Stepan Hirskyi

Personal information
- Full name: Stepan Bohdanovych Hirskyi
- Date of birth: 8 January 1991 (age 34)
- Place of birth: Lviv, Ukrainian SSR
- Height: 1.78 m (5 ft 10 in)
- Position(s): Defender

Team information
- Current team: FK Olesko

Youth career
- 2004–2008: Karpaty Lviv

Senior career*
- Years: Team / Apps / (Gls)
- 2008: Karpaty-2 Lviv / 17 / (1)
- 2008–2014: Karpaty Lviv / 14 / (0)
- 2013–2014: → Nyva Ternopil (loan) / 10 / (0)
- 2014: Poltava / 3 / (0)
- 2015: Chrobry Głogów / 7 / (2)
- 2016–2017: GKS Tychy / 25 / (3)
- 2017–2018: Stal Stalowa Wola / 27 / (1)
- 2018–2020: SKK Demnya
- 2020–2021: Yunist Giyche
- 2021–2022: Kulykiv
- 2022–2024: Mykolaiv
- 2024–: FK Olesko

International career
- 2007: Ukraine U16 / 11 / (0)
- 2007–2008: Ukraine U17 / 9 / (1)
- 2008–2009: Ukraine U18 / 3 / (0)
- 2010: Ukraine U19 / 1 / (0)

= Stepan Hirskyi =

Ukrainian footballer

Stepan Hirskyi (Степан Богданович Гірський; born 8 January 1991) is a Ukrainian professional footballer who plays as a defender for FK Olesko.

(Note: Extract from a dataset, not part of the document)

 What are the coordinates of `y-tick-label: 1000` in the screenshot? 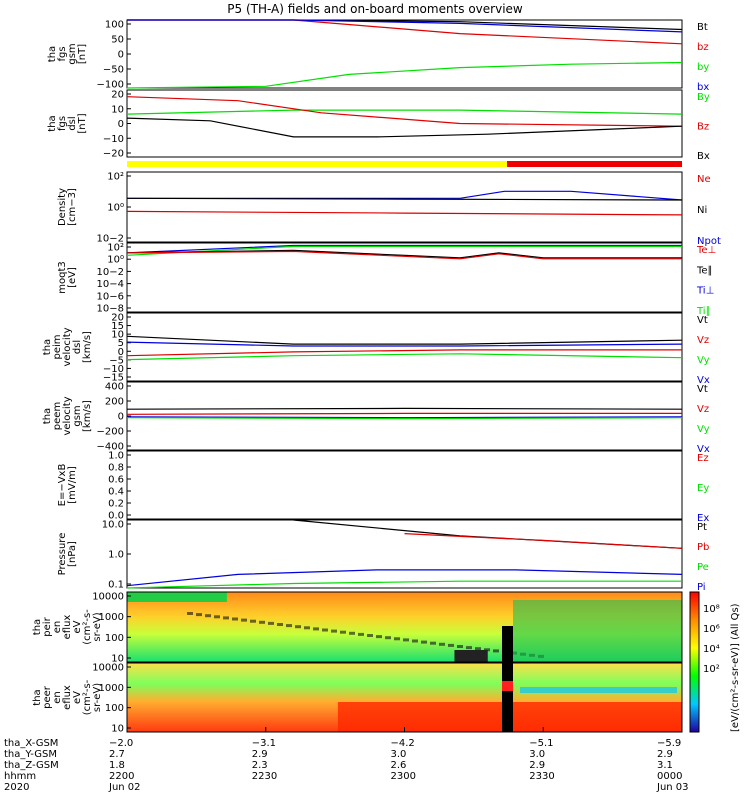 It's located at (112, 618).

Hirskyi is the product of the Karpaty Lviv Youth School System. He made his debut for Karpaty entering as a second-half substitute against Metalurh Donetsk on 15 May 2011 in Ukrainian Premier League.

He also played for Ukrainian national football teams in different age representations.